La place de Montréal dans le cosmos


Article du Courrier Laval

La contribution canadienne à la conquête spatiale passe souvent sous silence à côté des géants comme les États-Unis et l’Union soviétique, ce que le Cosmodôme a voulu changer, en présentant Montréal dans l’espace, une exposition du Musée des ondes Émile Berliner, jusqu’en octobre 2019.

«C’était vraiment idéal pour notre institution, non seulement pour l’espace utilisé, mais dans le thème abordé, convient Marie-Michèle Limoges, directrice du contenu scientifique au Cosmodôme.

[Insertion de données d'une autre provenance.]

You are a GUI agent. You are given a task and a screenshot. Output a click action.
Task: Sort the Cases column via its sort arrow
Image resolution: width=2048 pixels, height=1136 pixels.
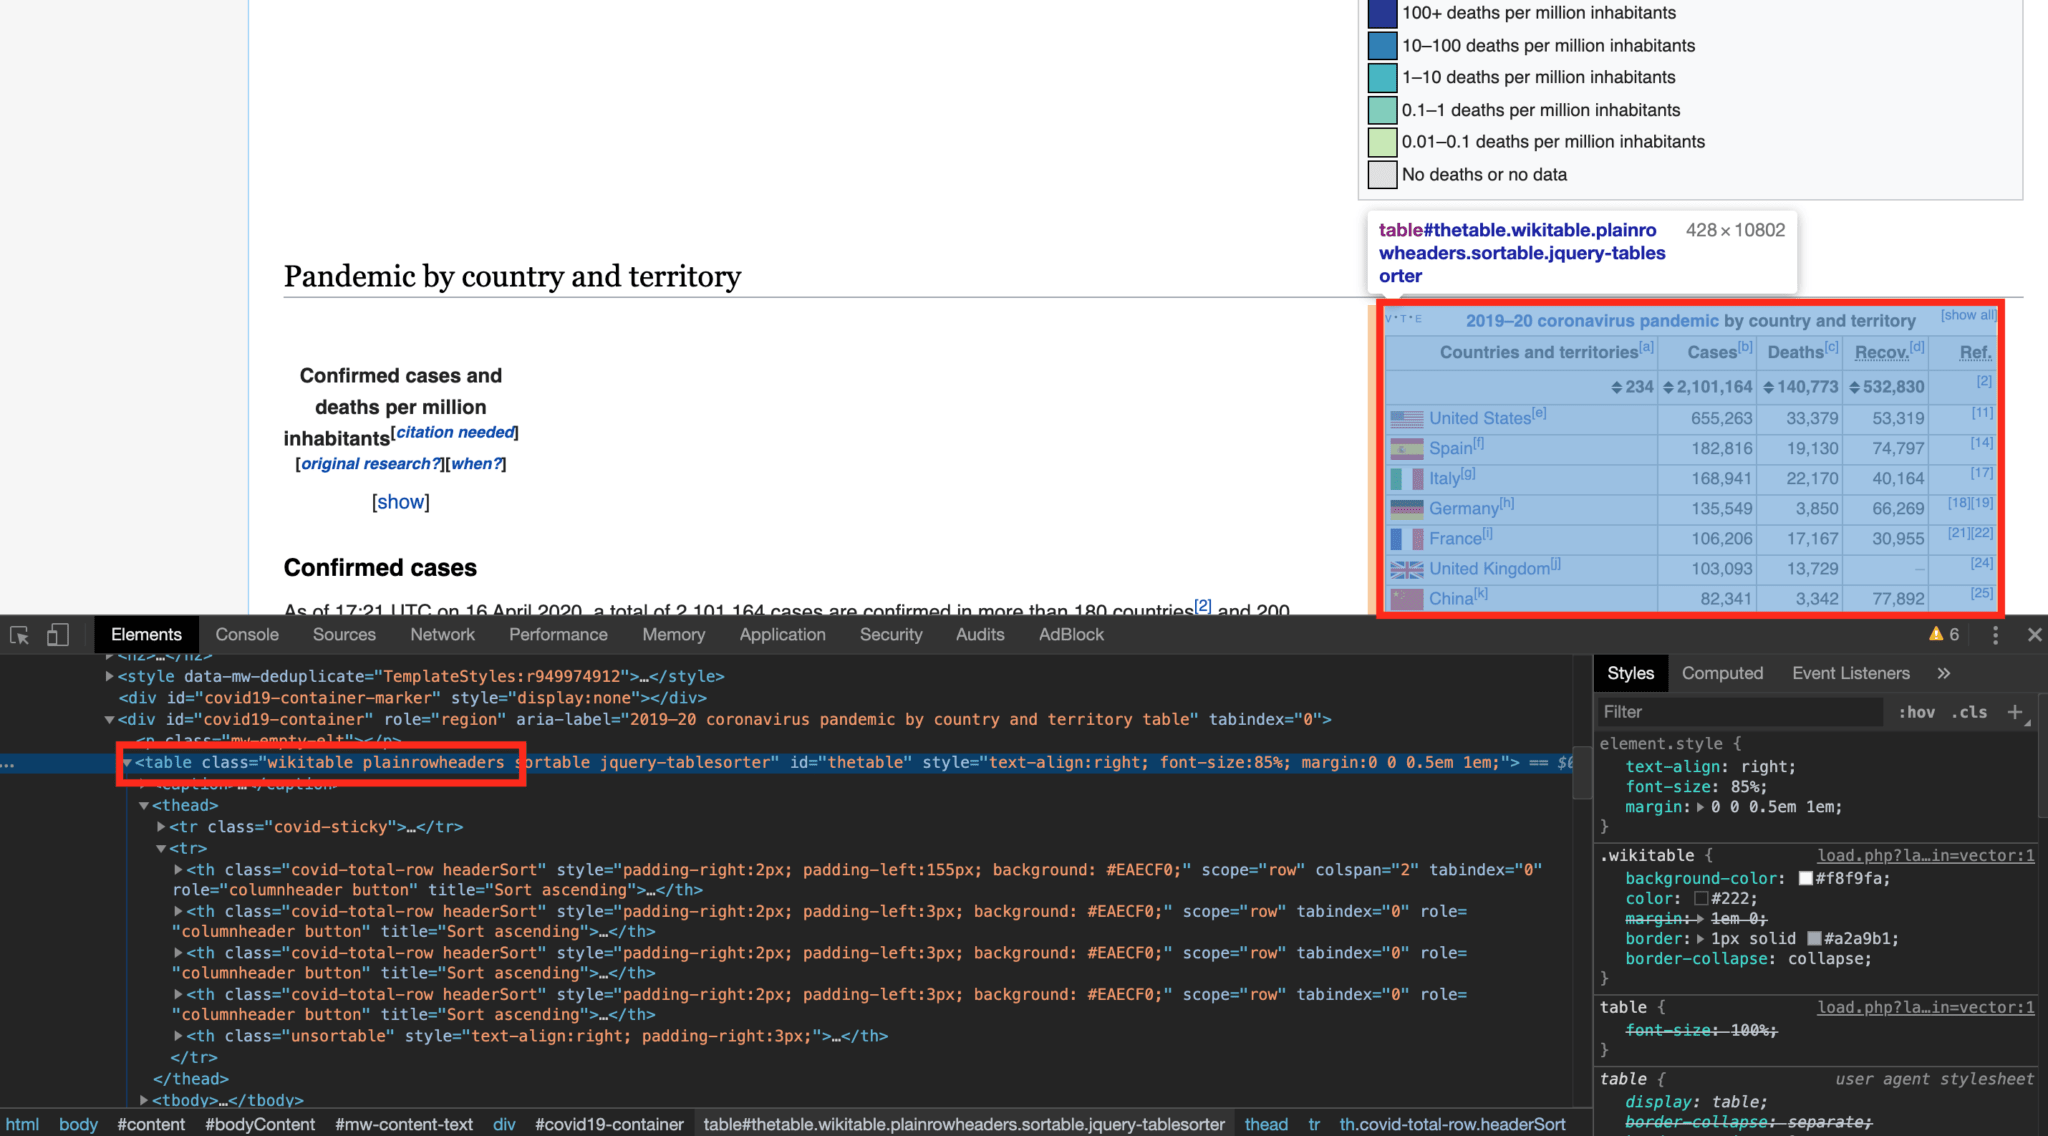(1668, 387)
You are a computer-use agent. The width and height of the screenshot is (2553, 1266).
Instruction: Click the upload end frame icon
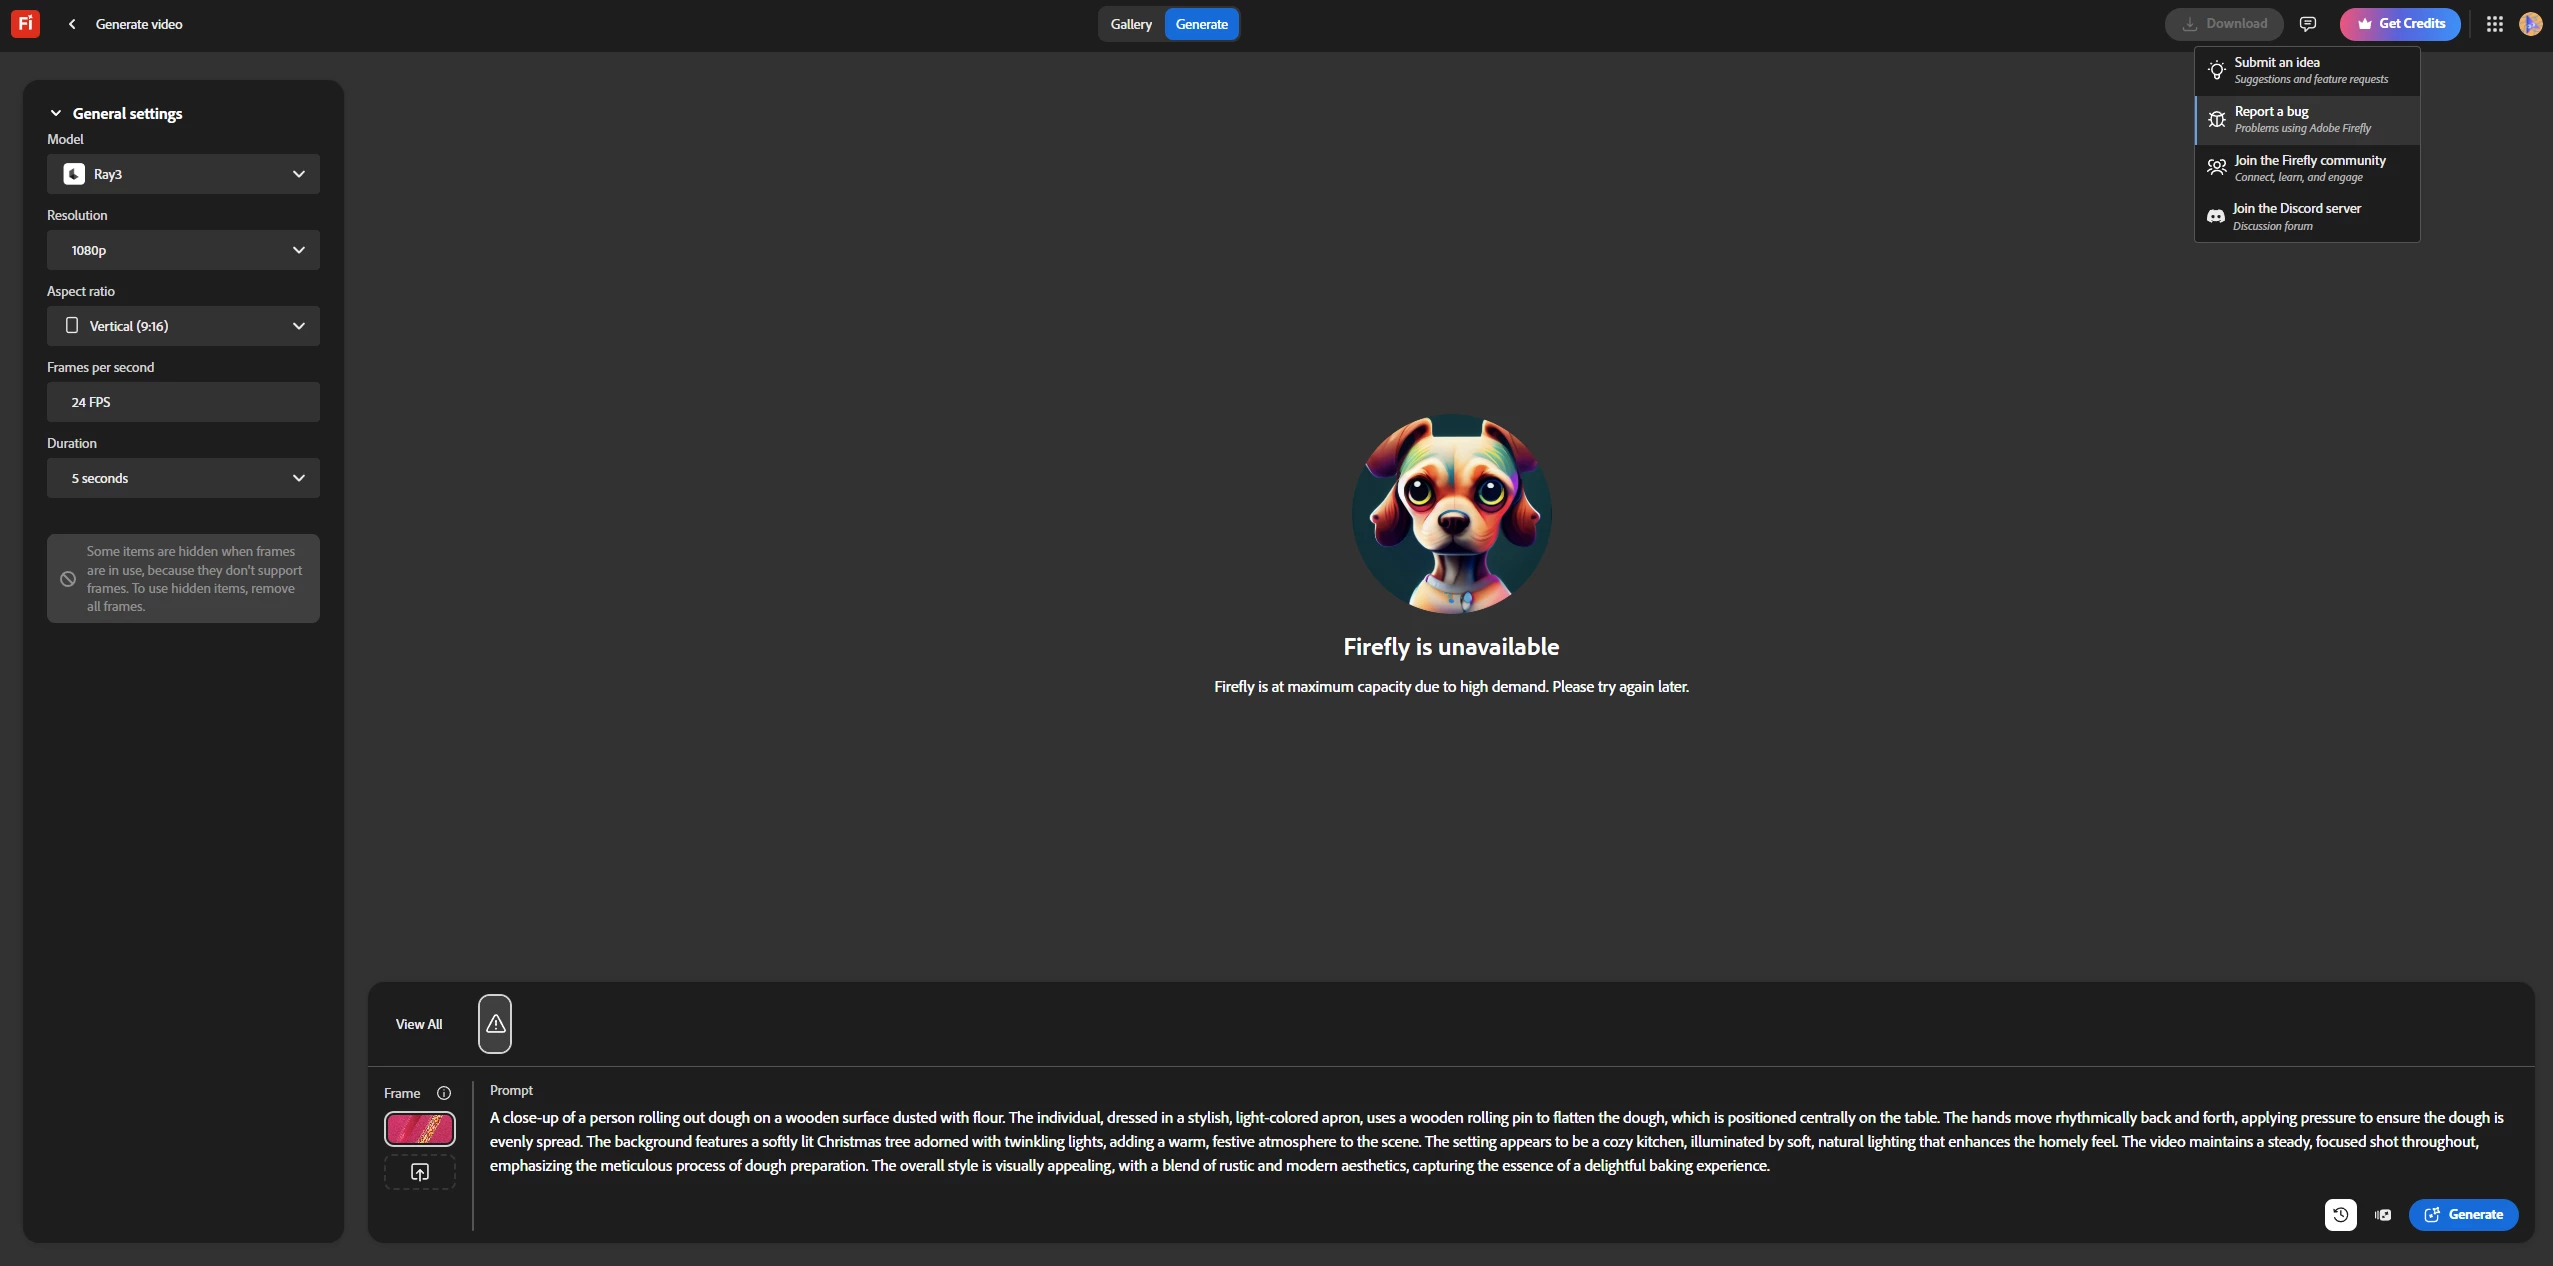click(x=420, y=1172)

Ça met en lumière l’aide apportée par des industries locales dans l’exploration du système solaire.»

De l’apport à la construction du premier orbiteur canadien, Alouette 1, aux nouvelles technologies de transmission, en passant par le célèbre Bras canadien, Montréal a su se démarquer comme chef de file de l’aérospatial au Canada et même dans le monde.

Témoignage

Le dévoilement de la galerie s’est déroulé en octobre avec la présence de quelques scientifiques de l’époque.

«Nous avons établi un standard qui a été dupliqué par la suite, a décrit Lorne A. Keyes, ingénieur pour RCA et SPAR dans les années 1970 et 1980. Le satellite de télécommunication Anik A1 était techniquement très avancé. Les gens ont compris que notre groupe de Canadiens savait ce qu’il faisait.»

L’exposition retrace et décrit les réalisations des principales entreprises aérospatiales montréalaises. À titre d’exemple, les gens pourront apprendre le rôle de RCA Victor dans la construction d’Alouette 1, mis en orbite le 29 septembre 1962, moins de 5 ans après le premier satellite artificiel, Spoutnik 1.